What Is Edge AI Computing?

Edge AI starts with edge computing. Also called edge processing, edge computing is a network technology that positions servers locally near devices. This helps to reduce system processing load and resolve data transmission delays. These processes are performed at the location where the sensor or device generates the data, also called the edge.
Developments in edge computing mean that edge AI is becoming more important. This is true across a variety of industries, particularly when it comes to processing latency and data privacy. In this article we’ll look at the impact of Edge AI, why it’s important, and common use cases for it.
Edge AI refers to AI algorithms that process locally on hardware devices, and can process data without a connection. This means operations such as data creation can occur without streaming or storing data in the cloud. This is important because there are an increasing number of cases where device data can’t be handled via the cloud. Factory robots and cars, for example, need high-speed processing with minimal latency.
To achieve these goals, edge computing can generate data through deep learning on the cloud to develop deductive and predictive models at the data origin point, i.e. the device itself (the edge).
We can see an example of this at work in factory robots.
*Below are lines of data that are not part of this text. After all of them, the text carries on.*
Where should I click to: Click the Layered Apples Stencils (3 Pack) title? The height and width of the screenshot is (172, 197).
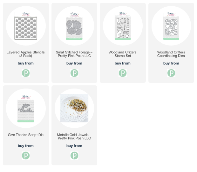tap(26, 54)
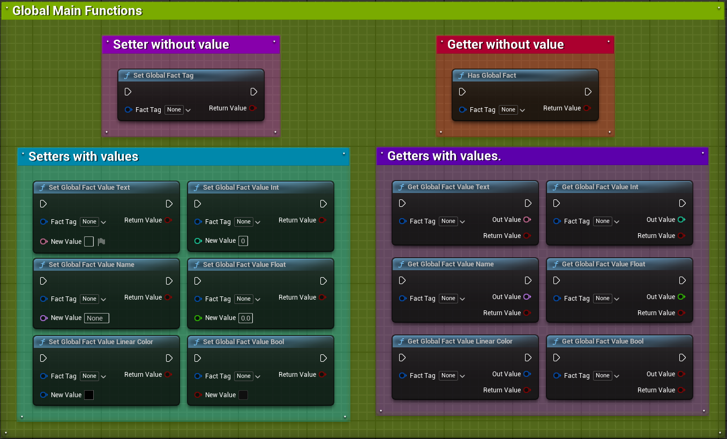727x439 pixels.
Task: Click New Value pin on Set Global Fact Value Name
Action: [x=43, y=318]
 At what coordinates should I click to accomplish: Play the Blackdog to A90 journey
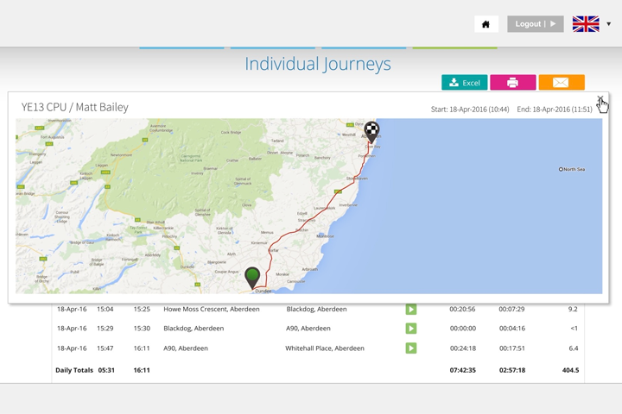coord(411,329)
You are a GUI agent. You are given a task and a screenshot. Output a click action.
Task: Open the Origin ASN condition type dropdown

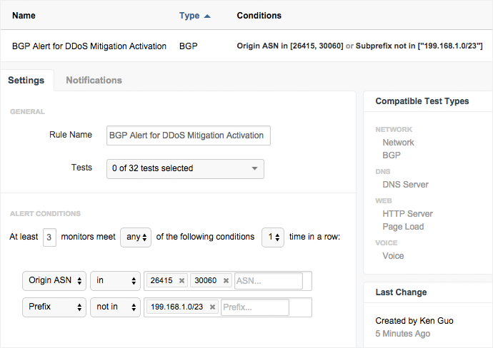tap(54, 281)
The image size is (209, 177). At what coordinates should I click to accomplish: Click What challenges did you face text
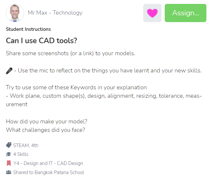click(x=46, y=130)
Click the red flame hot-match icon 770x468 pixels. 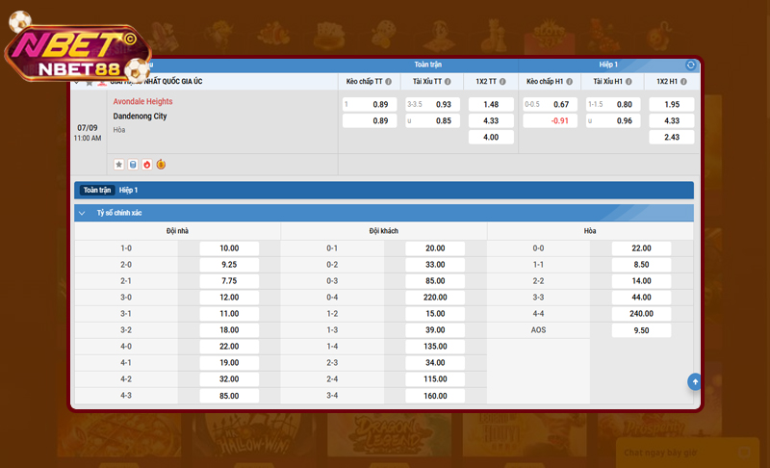coord(146,165)
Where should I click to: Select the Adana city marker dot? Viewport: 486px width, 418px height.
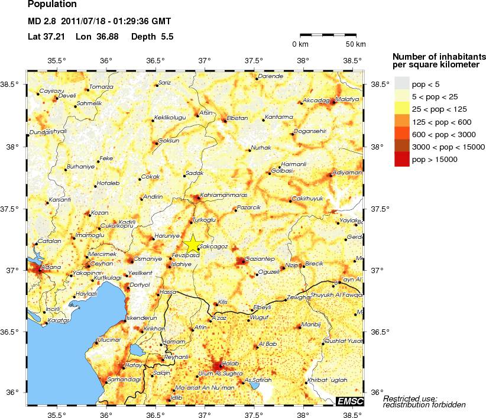click(x=41, y=270)
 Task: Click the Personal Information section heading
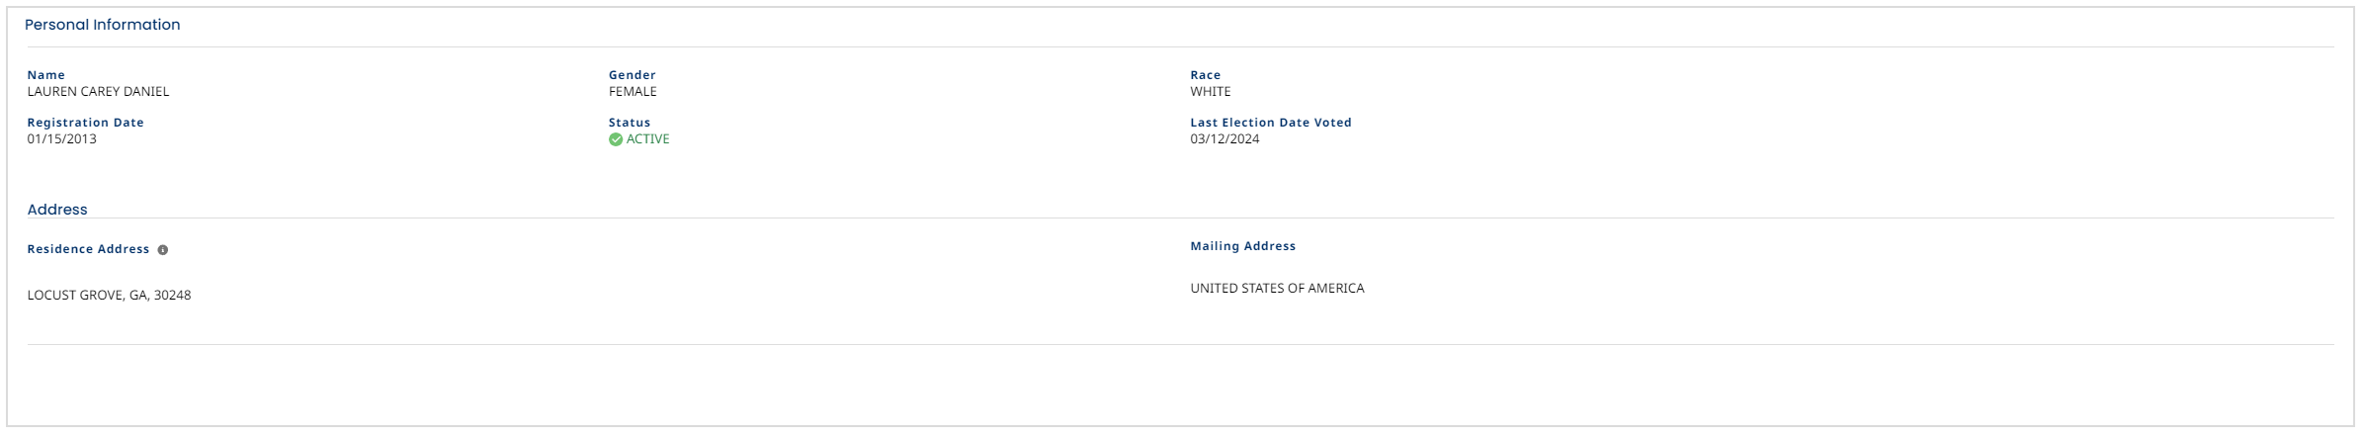click(x=102, y=25)
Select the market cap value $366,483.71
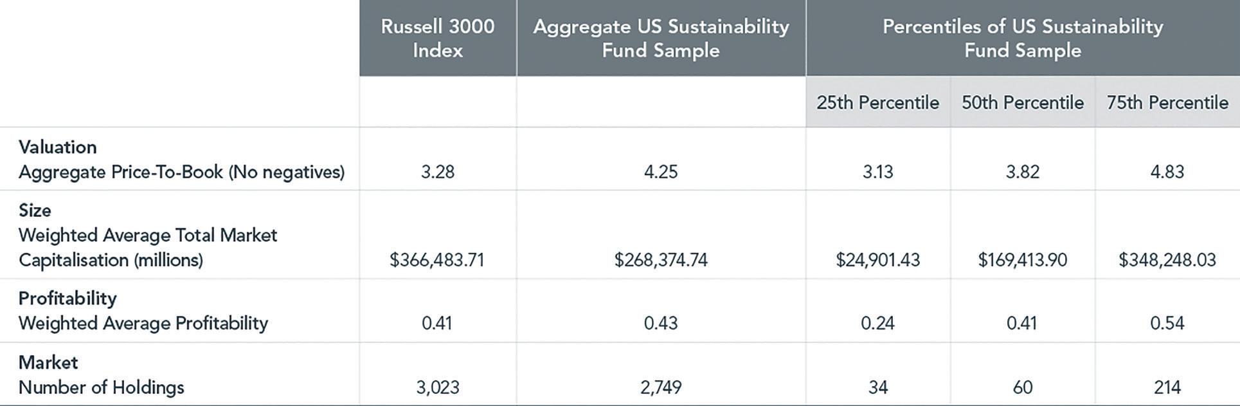Image resolution: width=1240 pixels, height=406 pixels. [437, 260]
AI technology can be used here to visualize and assess vast amounts of multimodal data from surveillance cameras and sensors at speeds humans can’t process. We can also use it to detect faulty data on production lines that humans might miss. These kinds of IoT structures can store vast amounts of data generated from production lines and carry out analysis with machine learning. They are also at the heart of the deductive and predictive models that improve the smartification of factories.
Edge AI is often talked about in relation to the Internet of Things (IoT) and 5G networks. The term IoT refers to devices connected to each other through the internet, and includes smartphones, robotics, and electronic devices. As a platform that performs analysis with AI, edge AI can collect and store the vast amount of data generated by IoT, making it possible to use clouds with scalable characteristics. This allows for improved data processing and infrastructural flexibility.
5G networks can enhance the above-mentioned processes because their three major features — ultra-high speed, massive simultaneous connections, and ultra-low latency — clearly surpass that of 4G. 5G is indispensable for the development of IoT and edge AI, because when IoT devices transmit data, data volume swells and impacts transfer speed. Drops in transfer speed can create latency, which is the biggest issue when it comes to real-time processing.
There are an increasing number of cases in which device data can’t be handled via the cloud. This is often the case with factory robots and cars, which require high-speed processing because of issues that can arise when increased data flow creates latency.
For example, imagine a self-driving car suffering from cloud latency while detecting objects on the road, or operating the brakes or steering wheel. Any slowdown in data processing will result in a slower response from the vehicle. If the slowdown is such that the vehicle does not respond in time, this could result in an accident. Lives are literally at risk.
For these IoT devices, a real-time response is a necessity.